La struttura della Sagrestia Vecchia torna, a distanza di anni, nella Cappella Pazzi, realizzata per la famiglia di cui porta il nome nel chiostro trecentesco del Convento di Santa Croce. Iniziata nel 1429, fu terminata solo nel 1461, quando Brunelleschi era già morto: seppure incompleta (soprattutto per quanto riguarda la facciata), rappresenta una delle più perfette realizzazioni dell’architetto fiorentino.
L’interno è essenziale e si basa sulla ripetizione di un modulo ben preciso, le venti braccia fiorentine (circa 11,66 metri).

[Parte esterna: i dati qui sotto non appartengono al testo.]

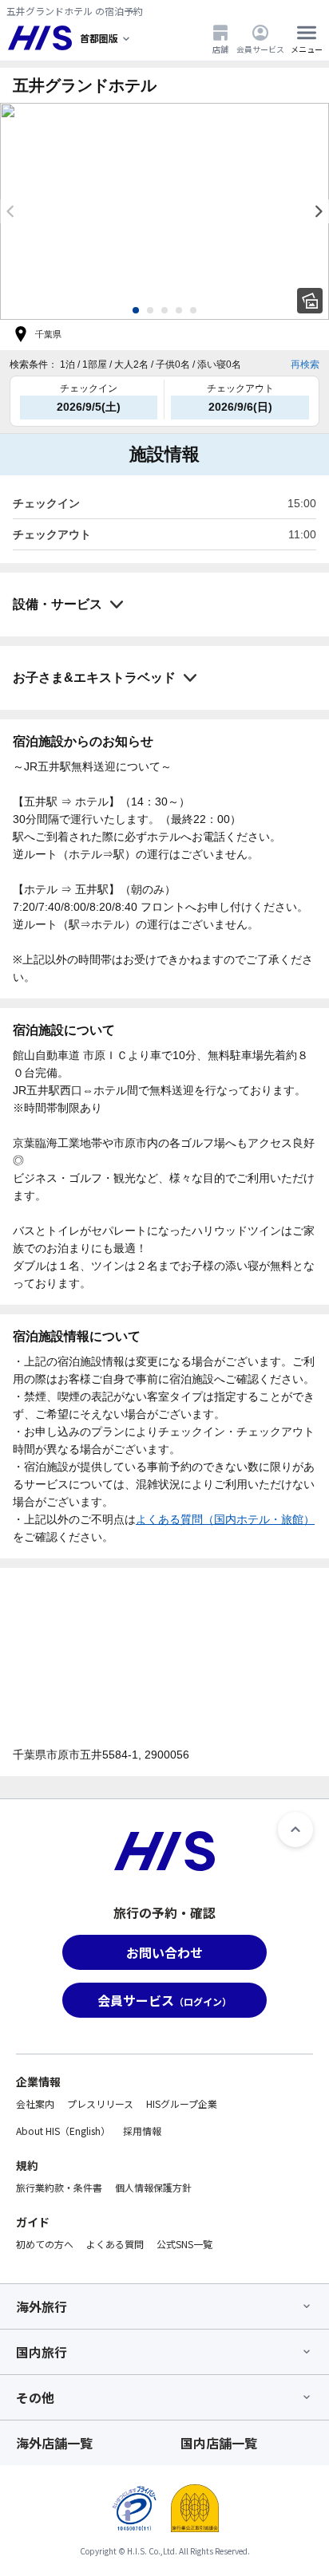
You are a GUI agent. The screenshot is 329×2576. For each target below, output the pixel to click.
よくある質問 (115, 2244)
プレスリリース (100, 2103)
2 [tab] (150, 310)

Questa è infatti la misura della larghezza dell’area centrale, dell’altezza dei muri interni e del diametro della cupola. Rispetto alla Sagrestia Vecchia, tuttavia, a questo schema vanno aggiunte le due ali laterali che misurano ciascuna un quinto del lato del cubo centrale,
e la scarsella dell’altare, larga anch’essa un quinto dello spigolo. La principale differenza con la pianta della Sagrestia Vecchia è quindi la base rettangolare, mascherata dall’inserimento del cubo centrale.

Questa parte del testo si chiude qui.